──────── KUTIPAN TEKS ────────

Keempat, Hubungan Manusia dengan Alam (Hablun minal Alam). Alam diciptakan Allah untuk menunjukan tanda-tanda keberadaan, sifat dan perbuatan-Nya. Alam adalah bagian dari Makhluk Allah dan sudah seharusnya manusia menjadikan bumi maupun alam sebagai wahana dalam bertauhid dan menegaskan keberadaan dirinya, bukan kemudian menjadikannya sebagai obyek eksploitasi. Alam dijadikan ruang eksplorasi agar kehidupan manusia dan alam semesta tetap berkembang dan hidup dalam kedamaian.

 

Maka NDP ini sebagai landasan teologis, normatif dan etis dalam pola pikir dan perilaku organisasi dan kader. Setiap ajaran yang tertuang dalam NDP adalah penafsiran dan tadabur dari firman-firman Allah karena referensi di dalam NDP merujuk kepada ayat-ayat Al-Quran. Namun ada satu kesamaan berfikir, referensi rujukan, serta pola yang dituangkan dalam NDP dengan Martabat Tujuh yang dikenalkan oleh Imam Junaid Al-Baghdadi dan kemudian disempurnakan oleh Imam Ghozali serta dipurnakan oleh Ibnu Arabi.

 

NDP PMII Manifestasi Martabat Tujuh

Di ajaran NDP menegaskan bahwa Tauhid adalah sesuatu yang harus tertanam didalam sanubari setiap kader PMII. Sehingga mengenal dan memahami eksistensi Allah itu sangat penting. Di dalam ajaran Martabat Tujuh hal serupa dikenal dengan wahdatul wujud yaitu memahami posisi Allah manusia dan alam semesta.

──────── CUPLIKAN DATA ────────

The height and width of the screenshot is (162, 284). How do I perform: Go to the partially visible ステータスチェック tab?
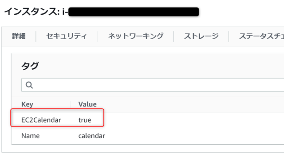pos(261,36)
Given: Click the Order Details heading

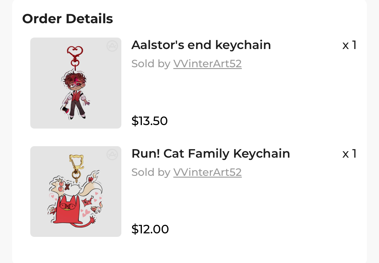Looking at the screenshot, I should click(x=68, y=19).
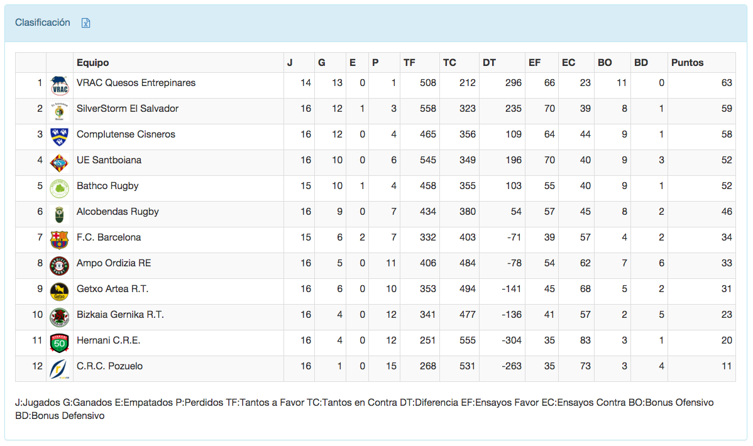Select the VRAC Quesos Entrepinares team name

coord(136,83)
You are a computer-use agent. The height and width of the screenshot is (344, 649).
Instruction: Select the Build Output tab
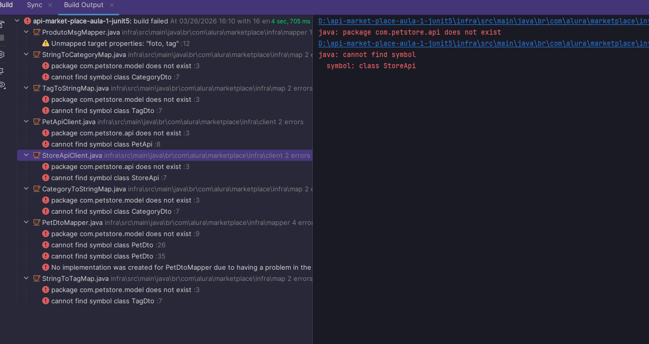(83, 5)
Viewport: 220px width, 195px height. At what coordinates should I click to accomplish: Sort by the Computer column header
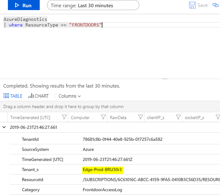80,118
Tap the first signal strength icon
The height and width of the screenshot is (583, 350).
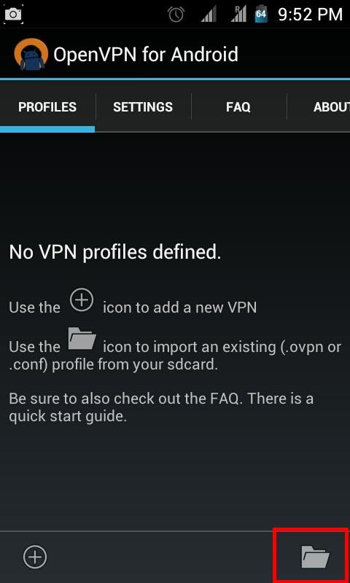[209, 15]
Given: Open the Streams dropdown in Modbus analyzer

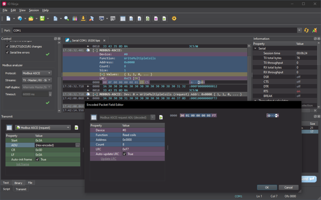Looking at the screenshot, I should (x=37, y=80).
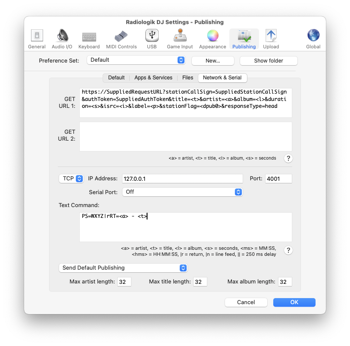This screenshot has width=350, height=346.
Task: Open the TCP protocol selector
Action: click(71, 179)
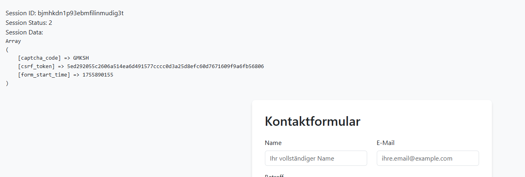The height and width of the screenshot is (177, 525).
Task: Click the form_start_time key
Action: [x=44, y=74]
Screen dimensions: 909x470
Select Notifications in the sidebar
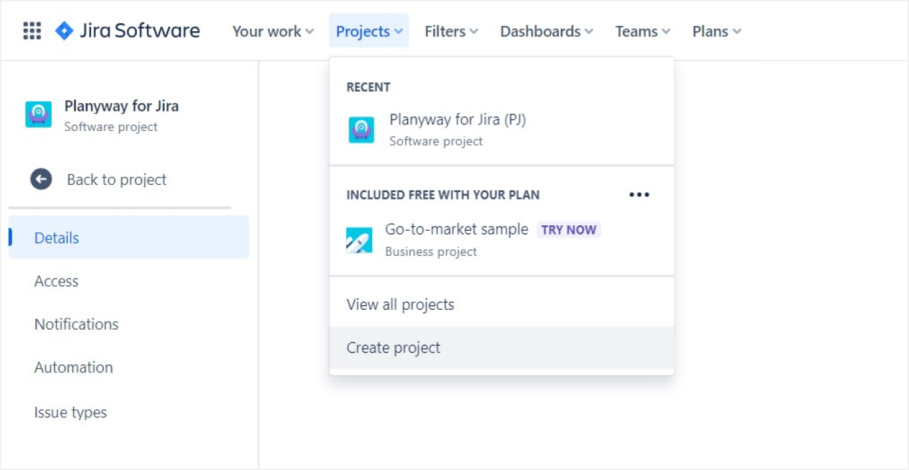pyautogui.click(x=76, y=324)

────────

*SOAL LATIHAN*.
1. Jawab pertanyaan berikut berdasarkan kutipan teks, dengan menandai tiap jawaban (a), (b), (c) seperti pada soal.
(a) Untuk apa alam diciptakan Allah?
(b) Siapa yang mengenalkan Martabat Tujuh?
(c) Dengan nama apa hal serupa dikenal di dalam ajaran Martabat Tujuh?
2. Tolong salin bagian kutipan teks yang dimulai dengan "NDP PMII Manifestasi" dan diakhiri dengan "dan alam semesta.", tanpa mengubah satu kata pun.

*JAWABAN SETIAP SOAL*.
1.
(a) Untuk menunjukan tanda-tanda keberadaan, sifat dan perbuatan-Nya.
(b) Imam Junaid Al-Baghdadi.
(c) Wahdatul wujud.

2.
NDP PMII Manifestasi Martabat Tujuh

Di ajaran NDP menegaskan bahwa Tauhid adalah sesuatu yang harus tertanam didalam sanubari setiap kader PMII. Sehingga mengenal dan memahami eksistensi Allah itu sangat penting. Di dalam ajaran Martabat Tujuh hal serupa dikenal dengan wahdatul wujud yaitu memahami posisi Allah manusia dan alam semesta.